Limitations and Future Work

While this study provides a robust techno-economic framework, we acknowledge that the practical implementation of electrification is contingent on factors beyond the scope of this paper. Our comparison between the swapping only and swapping and overnight charging models, for instance, focuses purely on the technical grid impacts and resource trade-offs.

Future research is critically needed to explore the socio-technical and business-model feasibility of these approaches. Such work should investigate key operational questions: Are riders willing and able to return to a central depot for overnight charging, or does a distributed, ad-hoc swapping model better suit their operational behaviour? Furthermore, the institutional readiness and the financial viability for fleet operators to build, manage, and secure such depot infrastructure are crucial unknowns. Answering these qualitative and business-centric questions is an essential next step in complementing our quantitative findings and developing a truly holistic and sustainable implementation strategy.

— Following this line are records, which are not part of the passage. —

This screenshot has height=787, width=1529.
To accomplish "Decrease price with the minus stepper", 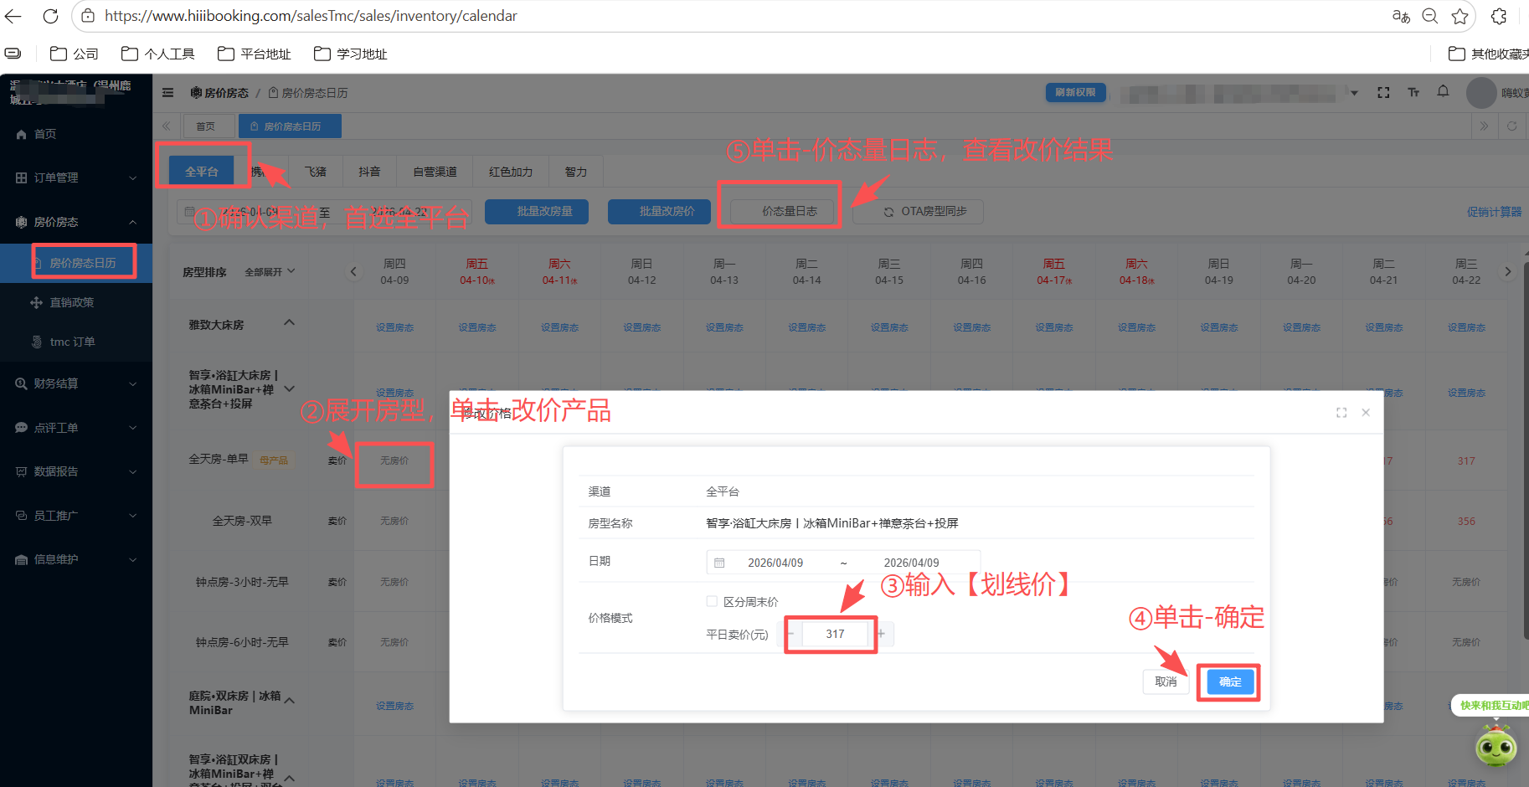I will [x=791, y=634].

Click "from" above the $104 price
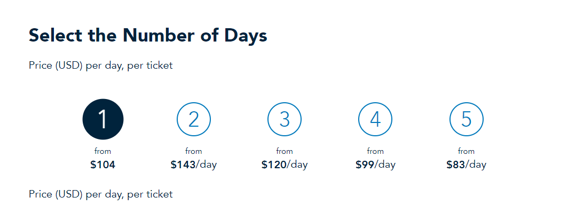(x=103, y=151)
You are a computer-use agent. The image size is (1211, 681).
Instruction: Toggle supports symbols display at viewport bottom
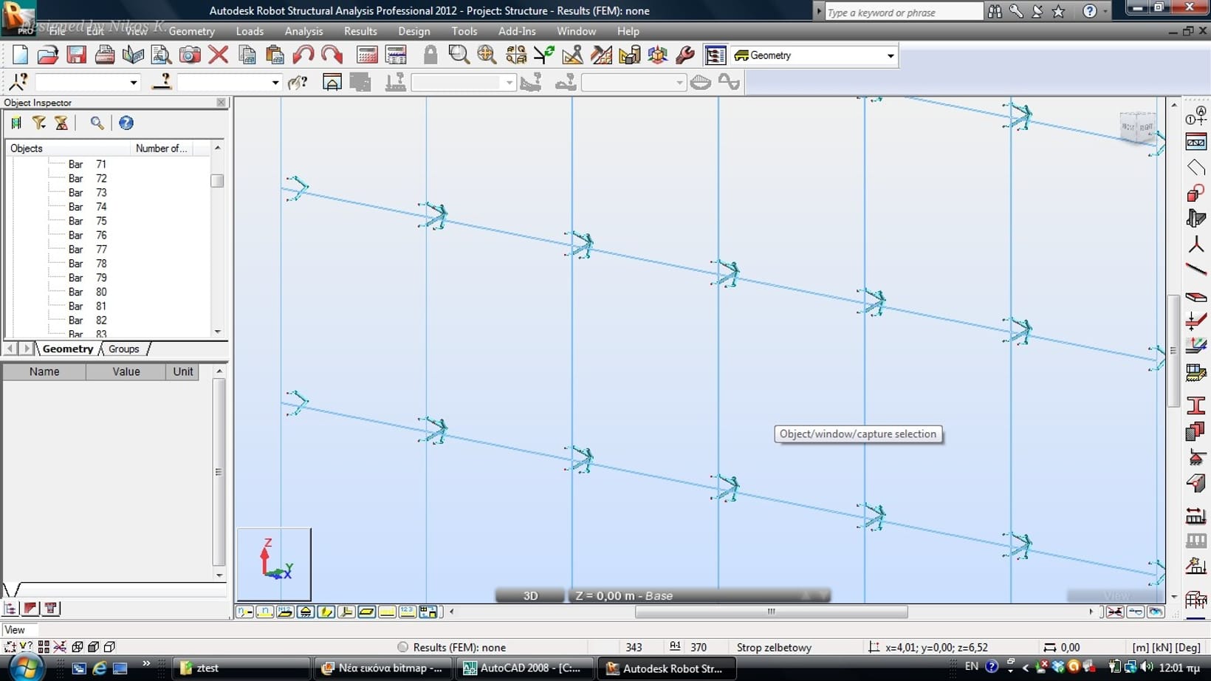(x=306, y=612)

Similarly, our analysis simplifies the charging location problem. By averaging detour distances and aggregating infrastructure, we model the system-wide capacity requirements (total batteries and chargers) rather than their optimal spatial placement. Our approach does not account for the spatial heterogeneity of demand, which in practice is highly clustered in dense commercial districts. We acknowledge that our work stops short of engaging with the established operations research literature on facility location, which uses mixed-integer programming (MIP) or metaheuristic approaches to solve this problem [49]. A formal spatial optimisation, which would require more granular GPS data to be effective, was outside the scope of this study. However, our findings—such as the fleet demand profiles and battery-pool size requirements-serve as critical inputs for such a model. This represents a key area for future work: using our techno-economic data within a formal location-allocation model to design a spatially optimised network of swap stations.

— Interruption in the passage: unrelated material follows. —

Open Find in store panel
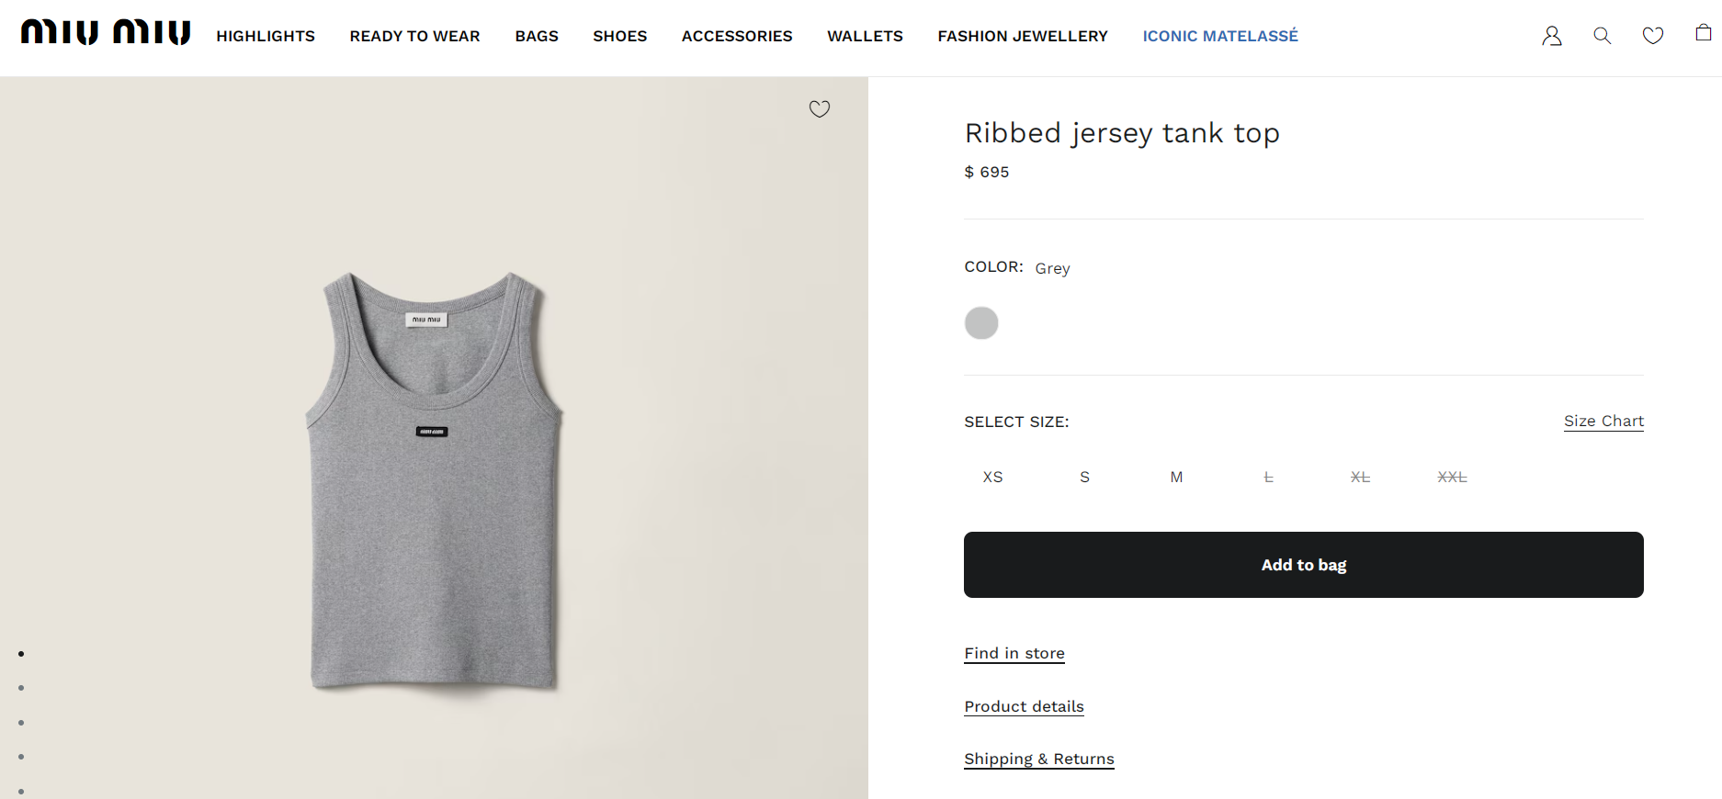Image resolution: width=1722 pixels, height=799 pixels. tap(1014, 653)
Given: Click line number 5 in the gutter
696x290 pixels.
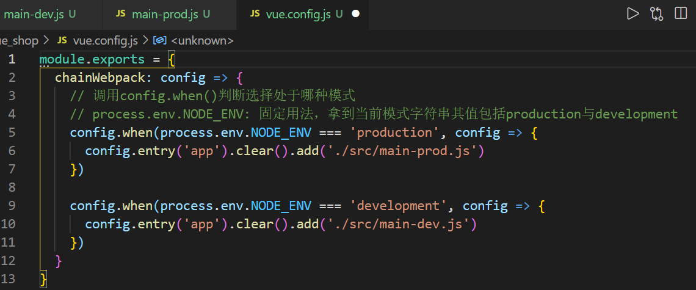Looking at the screenshot, I should [12, 132].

Finally, the managed charging strategies evaluated in this study (off-peak balancing and solar-following) represent foundational, rule-based approaches. While effective in demonstrating the significant benefits of managed charging over an unmanaged baseline, they do not employ advanced dynamic optimization algorithms (e.g., model predictive control or reinforcement learning). For instance, recent research has demonstrated that deep reinforcement learning (DRL) can optimise the charging policy for individual batteries to be significantly faster than traditional CC-CV methods while strictly adhering to physical constraints like core temperature [50].

Expanding this concept from a single battery to the fleet-level represents a significant opportunity. A more sophisticated DRL agent could be trained to manage the entire charging queue, dynamically deciding which battery to charge and at what rate. Such an algorithm could offer further optimisation by reacting to a complex state (including real-time grid conditions, electricity price signals, and solar generation forecasts) to further enhance grid stability and energy cost minimisation. Implementing and evaluating these more sophisticated control strategies remains a promising avenue for future work to further enhance operational efficiency and economic returns.